Once-dominant Formula One champions Red Bull are considering their technical options after failing to make the podium for the second race out of three so far this season.
Team principal Christian Horner told reporters after the weekend's Chinese Grand Prix that they could go down a similar route to Mercedes whose controversial rear wing has been declared legal.
Mercedes' German driver Nico Rosberg took a crushing first grand prix win, and a first for a works Mercedes team since 1955, in Shanghai after securing a first pole position by a hefty margin.
"I think there's been a lot said and a lot of fuss about it (the wing)," Horner said. "They've optimised and capitalised on it so inevitably now we'll all pursue our own solutions.
Red Bull, now 24 points behind leaders McLaren, had held off doing anything while seeking a definitive clarification - which came in China when a formal protest by Lotus came to nothing.
Asked how long it might take Red Bull to get the development on the car, Horner was vague: "I think first of all, like any component, it has to earn a place on the car as a package," he declared.
"It's not a given that on everybody's car it's bolt-on lap time."
The Mercedes wing contains slots on the inside of the endplates that are opened when the driver-activated drag reduction system (DRS) is used for extra speed within defined zones to aid overtaking.
The slots channel air through internal pipes to the front of the car which increases aerodynamic downforce.
Red Bull won 12 of last year's 19 races, with double world champion Sebastian Vettel taking 11 victories, and secured a record 18 poles.
Vettel finished second in the Melbourne season-opener but was 11th in Malaysia and fifth on Sunday while Australian team mate Mark Webber has had three successive fourth places.
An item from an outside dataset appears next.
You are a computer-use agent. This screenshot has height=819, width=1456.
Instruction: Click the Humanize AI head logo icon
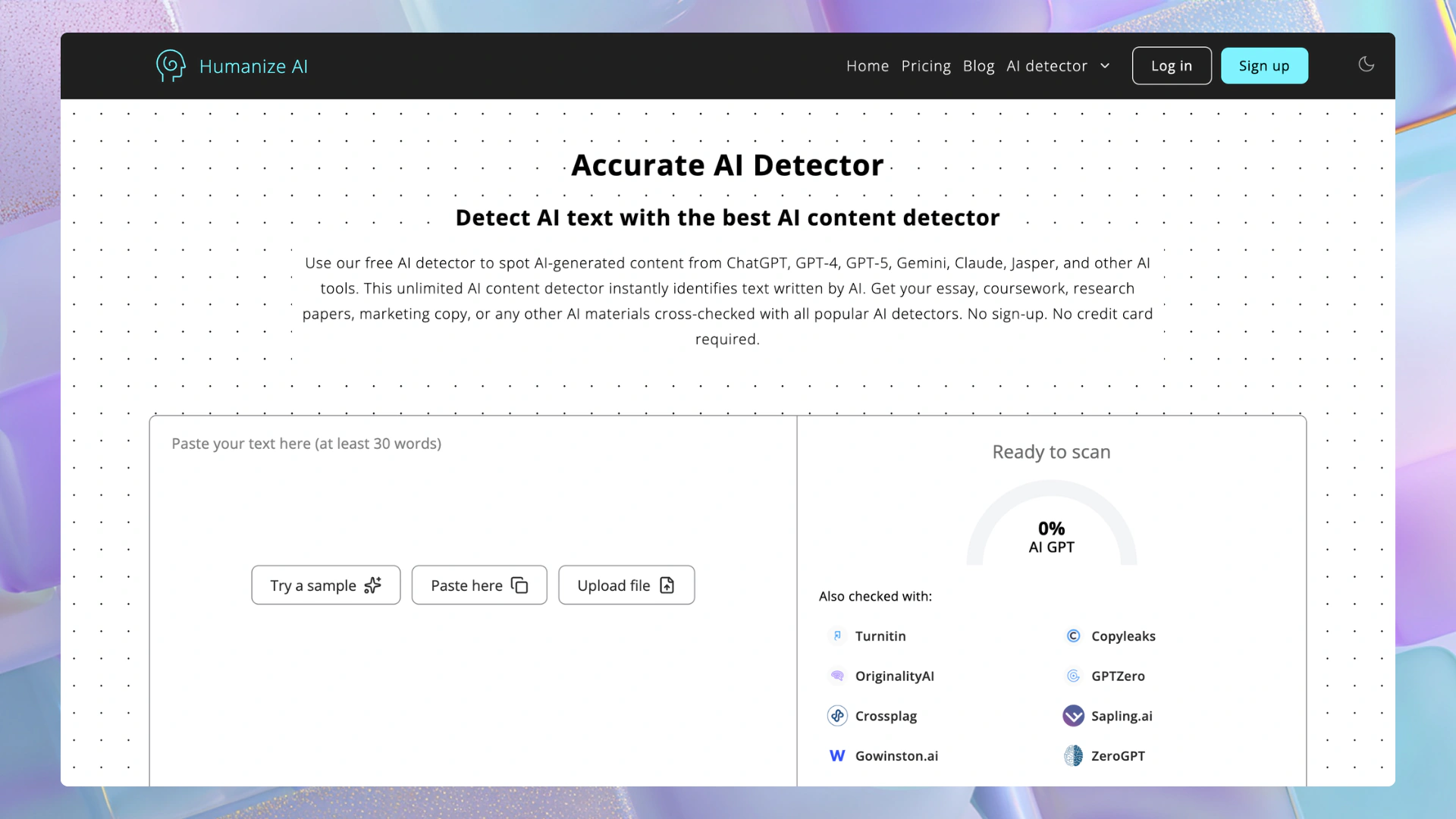point(171,66)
Neither has yet appeared on the front row of the starting grid.
In China, they went for different exhaust specifications, with Vettel opting to revert to one that he had used in pre-season testing.
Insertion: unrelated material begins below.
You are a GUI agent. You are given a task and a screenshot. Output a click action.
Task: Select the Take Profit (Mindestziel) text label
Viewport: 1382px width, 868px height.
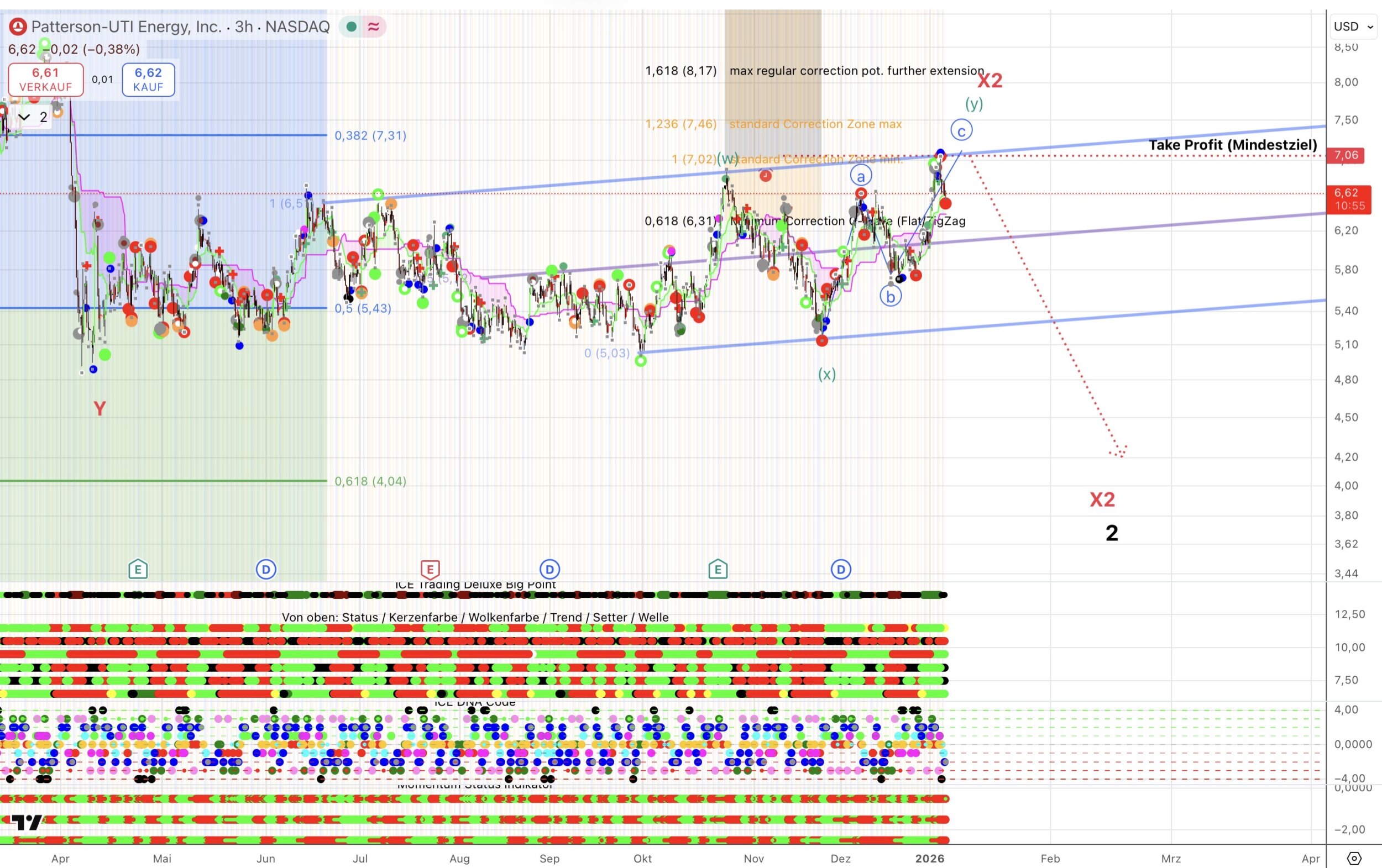click(x=1233, y=145)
"There are some characteristics about the upgraded car that weren't particularly suited to his style of driving which is to carry a lot of speed into the corner," Horner said of the 24-year-old German.
"But the decision to come here with two different cars was very much (designer) Adrian (Newey) and the technical decision because we want to make sure we get a direction and a clear comparison and we've had that.
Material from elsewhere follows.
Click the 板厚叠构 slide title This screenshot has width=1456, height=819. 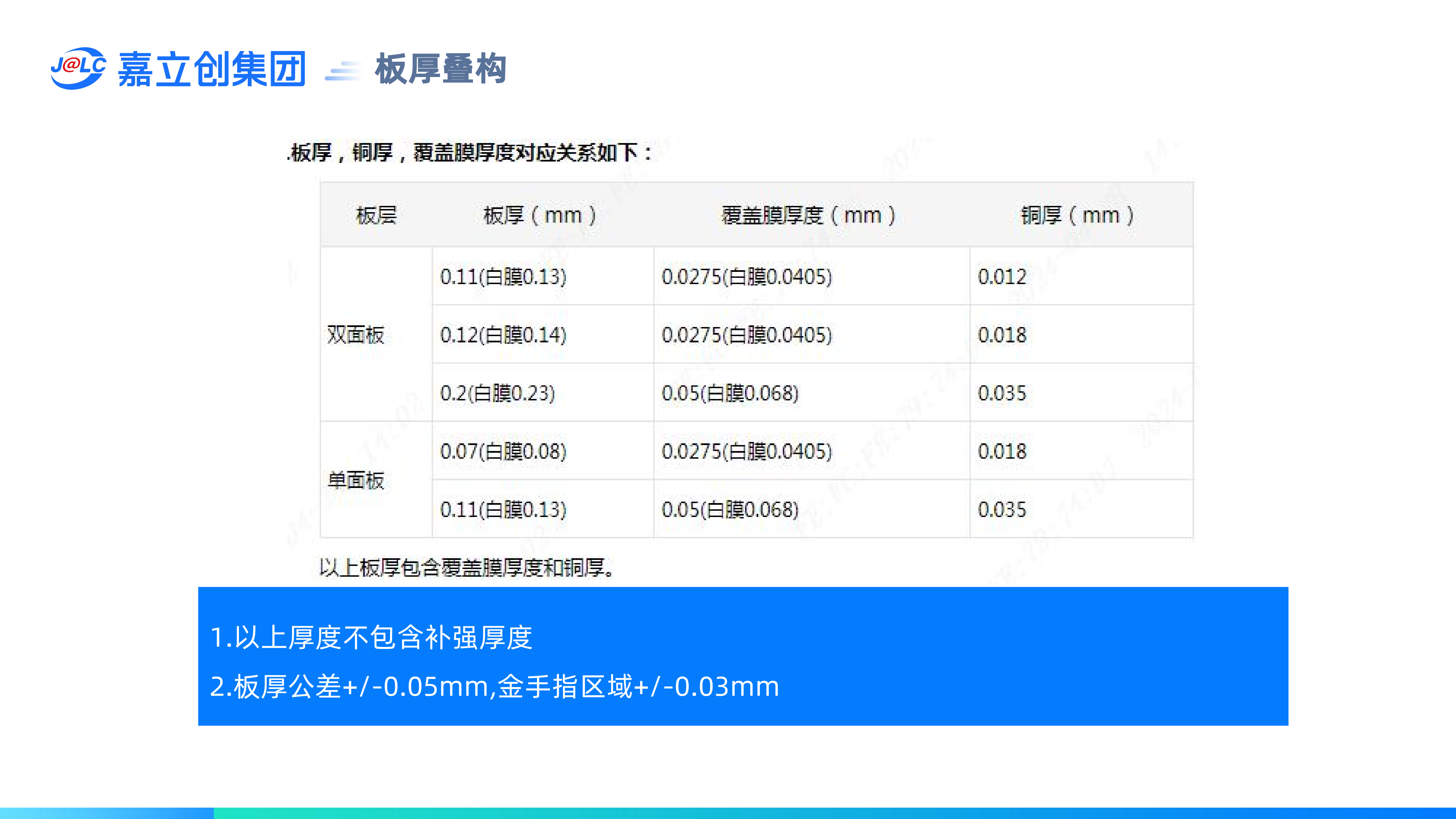(x=440, y=69)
"It's been a really useful exercise this weekend... now we've got an awful lot of information through three days of running to settle on a direction moving forward."
Asked whether the team would continue with the split strategy, Horner said the real challenge was to get the characteristics of both solutions on a single car but Bahrain this weekend might see something similar.
"We just need to sort out qualifying now," he said. "We know we've got good race pace... I think if we can just get qualifying sorted then we can make a significant step forward."